环境配置 | 有关NLP的库安装学习使用示例,原理解释及出错解析

环境配置 | 有关NLP的库安装学习使用示例,原理解释及出错解析

1.Spacy库学习

1.1.介绍

spacy:文本预处理库,Python和Cython中的高级自然语言处理库,它建立在最新的研究基础之上,从一开始就设计用于实际产品。spaCy带有预先训练的统计模型和单词向量,目前支持20多种语言的标记。它具有世界上速度最快的句法分析器,用于标签的卷积神经网络模型,解析和命名实体识别以及与深度学习整合。它是在MIT许可下发布的商业开源软件。【1】

1.2.安装

win10,pycharm,anaconda的虚拟环境(要注意pip和conda不能重复)

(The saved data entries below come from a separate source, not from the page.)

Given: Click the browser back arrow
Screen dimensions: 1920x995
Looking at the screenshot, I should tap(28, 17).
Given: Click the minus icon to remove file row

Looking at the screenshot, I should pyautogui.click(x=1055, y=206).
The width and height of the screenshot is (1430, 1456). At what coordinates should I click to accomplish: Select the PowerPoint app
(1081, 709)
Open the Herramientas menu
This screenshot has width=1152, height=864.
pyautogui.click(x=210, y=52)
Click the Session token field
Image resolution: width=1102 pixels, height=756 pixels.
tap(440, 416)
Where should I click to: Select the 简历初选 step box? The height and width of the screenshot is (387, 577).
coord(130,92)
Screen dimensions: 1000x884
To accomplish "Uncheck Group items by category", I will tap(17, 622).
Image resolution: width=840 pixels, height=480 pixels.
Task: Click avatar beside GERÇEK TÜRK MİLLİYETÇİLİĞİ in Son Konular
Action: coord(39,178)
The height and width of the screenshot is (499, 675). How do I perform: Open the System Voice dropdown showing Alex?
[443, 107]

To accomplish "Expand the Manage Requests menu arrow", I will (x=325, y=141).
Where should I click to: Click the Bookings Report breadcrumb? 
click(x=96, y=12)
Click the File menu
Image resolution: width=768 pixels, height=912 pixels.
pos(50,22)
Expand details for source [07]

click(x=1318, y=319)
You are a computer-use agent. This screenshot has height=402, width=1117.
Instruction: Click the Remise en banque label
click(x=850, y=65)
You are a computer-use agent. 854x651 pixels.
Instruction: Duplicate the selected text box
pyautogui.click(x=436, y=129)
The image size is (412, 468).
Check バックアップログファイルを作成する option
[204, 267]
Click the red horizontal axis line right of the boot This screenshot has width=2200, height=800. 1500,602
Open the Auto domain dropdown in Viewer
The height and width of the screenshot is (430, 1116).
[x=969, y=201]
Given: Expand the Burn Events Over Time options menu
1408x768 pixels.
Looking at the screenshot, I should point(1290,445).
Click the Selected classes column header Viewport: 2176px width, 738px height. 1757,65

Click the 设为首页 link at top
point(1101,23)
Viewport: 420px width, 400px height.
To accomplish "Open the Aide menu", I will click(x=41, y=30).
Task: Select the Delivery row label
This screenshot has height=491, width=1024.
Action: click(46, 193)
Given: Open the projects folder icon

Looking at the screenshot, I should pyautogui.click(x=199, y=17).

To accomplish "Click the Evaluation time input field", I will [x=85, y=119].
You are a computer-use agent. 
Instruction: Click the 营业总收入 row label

pip install spacy -i https://pypi.tuna.tsinghua.edu.cn/simple

1.3.示例使用

不同语言所需要的额外依赖库

 

1.3.1.英文分词的实现

  1. import spacy # 导包
  2. #########英文分词##########
  3. # 加载英文模型
  4. nlp = spacy.load("en_core_web_sm")
  5. # 使用模型,传入句子即可
  6. doc = nlp("Apple is looking at buying U.K. startup for $1 billion")
  7. # 获取分词结果
  8. print([token.text for token in doc])

 结果

1.3.2.中文分词及单词编码的实现

  1. #########对中文进行分词和Word Embedding##########
  2. import spacy # 导包
  3. # 加载模型,并排除掉不需要的components
  4. nlp1 = spacy.load("zh_core_web_sm", exclude=("tagger", "parser", "senter", "attribute_ruler", "ner"))
  5. # 对句子进行处理
  6. doc = nlp1("自然语言处理是计算机科学领域与人工智能领域中的一个重要方向。它研究能实现人与计算机之间用自然语言进行有效通信的各种理论和方法。")
  7. # for循环获取每一个token与它对应的向量
  8. for token in doc:
  9. # 这里为了方便展示,只截取5位,但实际该模型将中文词编码成了96维的向量
  10. print(token.text, token.tensor[:5])

结果

1.3.3.韩语分词及单词编码的实现

  1. ########对韩语句法依存解析##########
  2. #(虚拟环境中韩语模型下载命令)python -m spacy download ko_core_news_sm
  3. import spacy # 导包
  4. from spacy.lang.ko.examples import sentences
  5. nlp2 = spacy.load("ko_core_news_sm")
  6. doc = nlp2(sentences[0])
  7. print(doc.text)
  8. for token in doc:
  9. print(token.text, token.pos_, token.dep_)

 结果

 可参考【2】

1.3.4.检测英文主题及实体类型

  1. import spacy
  2. # Load the English NLP model
  3. nlp = spacy.load('en_core_web_sm')
  4. # The text we want to examine
  5. text = """London is the capital and most populous city of England and
  6. the United Kingdom. Standing on the River Thames in the south east
  7. of the island of Great Britain, London has been a major settlement
  8. for two millennia. It was founded by the Romans, who named it Londinium.
  9. """
  10. # Parse the text with spaCy. This runs the entire pipeline.
  11. doc = nlp(text)
  12. # 'doc' now contains a parsed version of text. We can use it to do anything we want!
  13. # For example, this will print out all the named entities that were detected:
  14. for entity in doc.ents:
  15. print(f"{entity.text} ({entity.label_})")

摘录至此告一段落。